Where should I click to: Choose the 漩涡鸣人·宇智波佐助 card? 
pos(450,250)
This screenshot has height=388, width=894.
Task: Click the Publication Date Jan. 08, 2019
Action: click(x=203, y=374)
....
◆ Problem description: Every record, copied exactly, is the expected answer.

◆ Response box:
Where should I click to: Choose the 漩涡鸣人·宇智波佐助 card? 
pos(450,250)
This screenshot has height=388, width=894.
Task: Click the Publication Date Jan. 08, 2019
Action: click(x=203, y=374)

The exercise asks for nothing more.